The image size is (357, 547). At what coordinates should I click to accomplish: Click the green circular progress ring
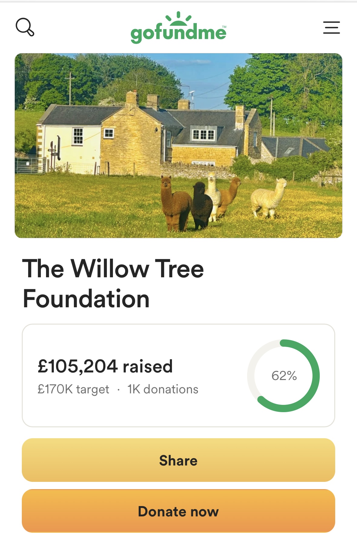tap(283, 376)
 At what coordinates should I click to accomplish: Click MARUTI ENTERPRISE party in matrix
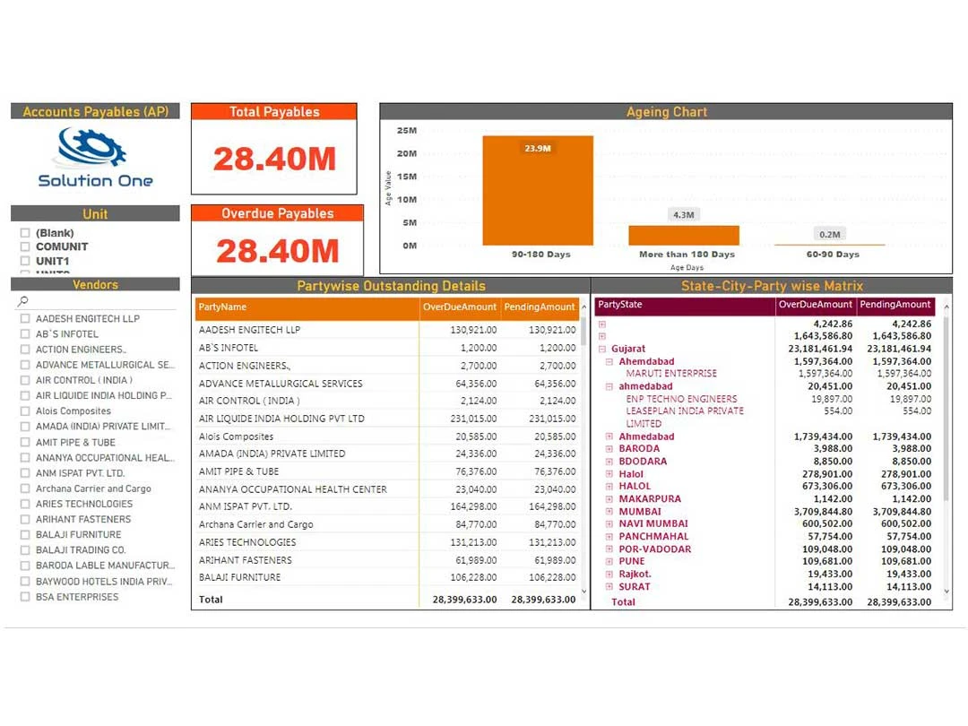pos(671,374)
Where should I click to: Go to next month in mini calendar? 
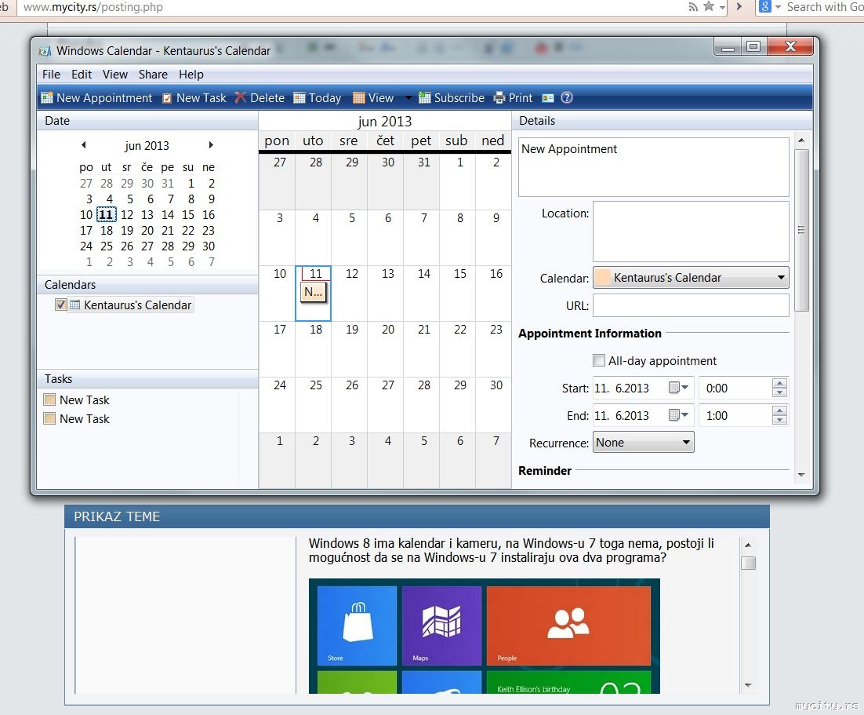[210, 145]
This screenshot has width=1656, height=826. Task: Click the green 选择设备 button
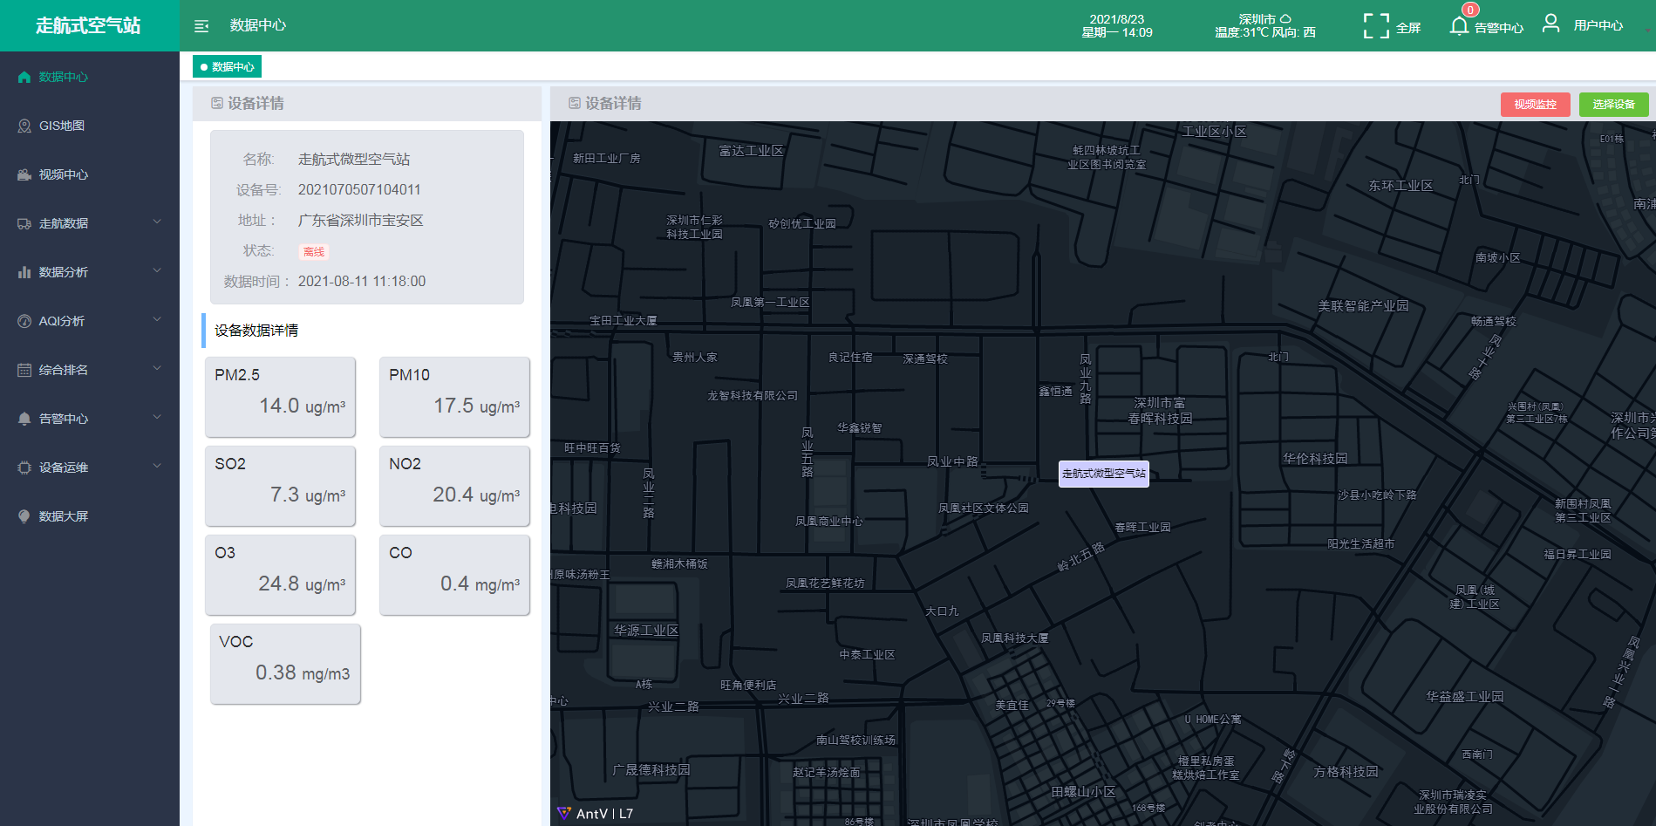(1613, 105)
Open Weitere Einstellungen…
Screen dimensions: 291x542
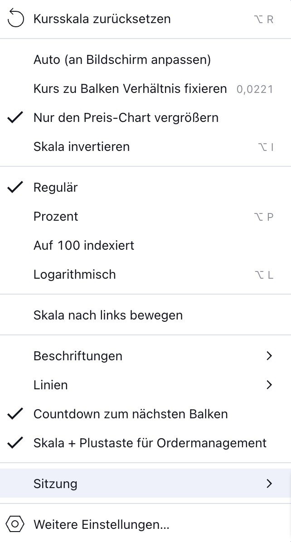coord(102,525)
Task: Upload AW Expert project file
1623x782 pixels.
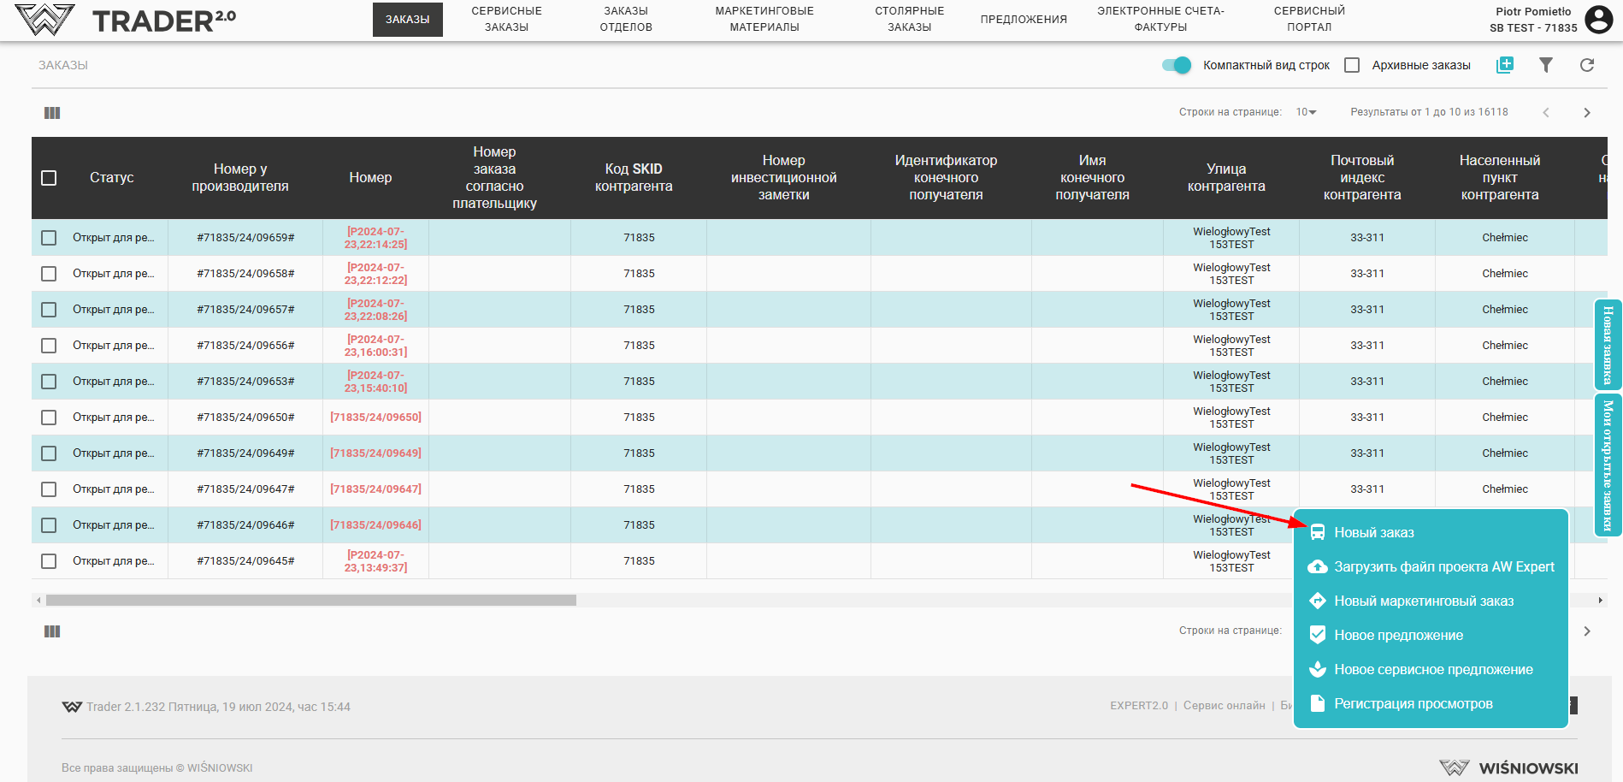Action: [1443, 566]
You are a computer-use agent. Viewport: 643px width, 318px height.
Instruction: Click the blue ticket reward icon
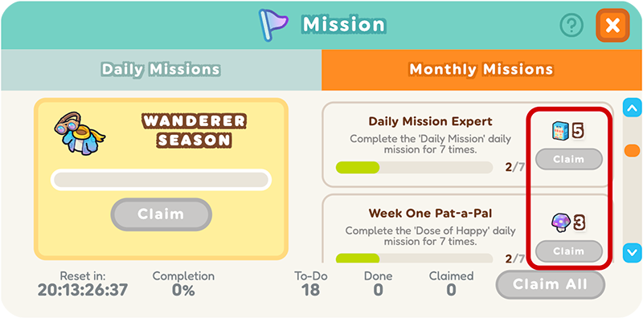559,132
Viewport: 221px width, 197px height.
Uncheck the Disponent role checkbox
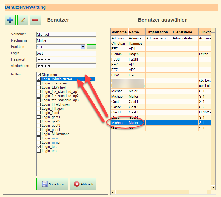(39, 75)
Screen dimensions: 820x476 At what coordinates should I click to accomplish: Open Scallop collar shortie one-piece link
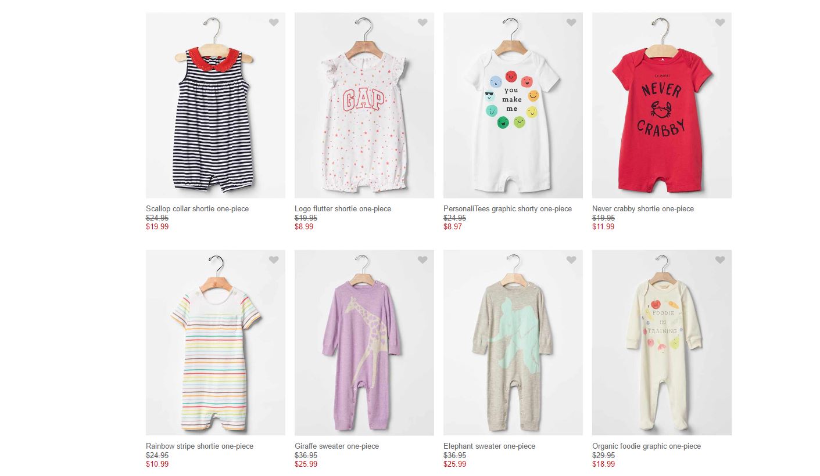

§ **TASK REQUIREMENTS**: Your task is to quote exactly the lines from the one with "Instruction: Click the" through the end of the material, both included, without reproducing any pictures.

§ **RESULT OF THE TASK**:
Instruction: Click the blue ticket reward icon
559,132
Viewport: 221px width, 197px height.
Uncheck the Disponent role checkbox
(39, 75)
Screen dimensions: 820x476 At what coordinates should I click to accomplish: Open Scallop collar shortie one-piece link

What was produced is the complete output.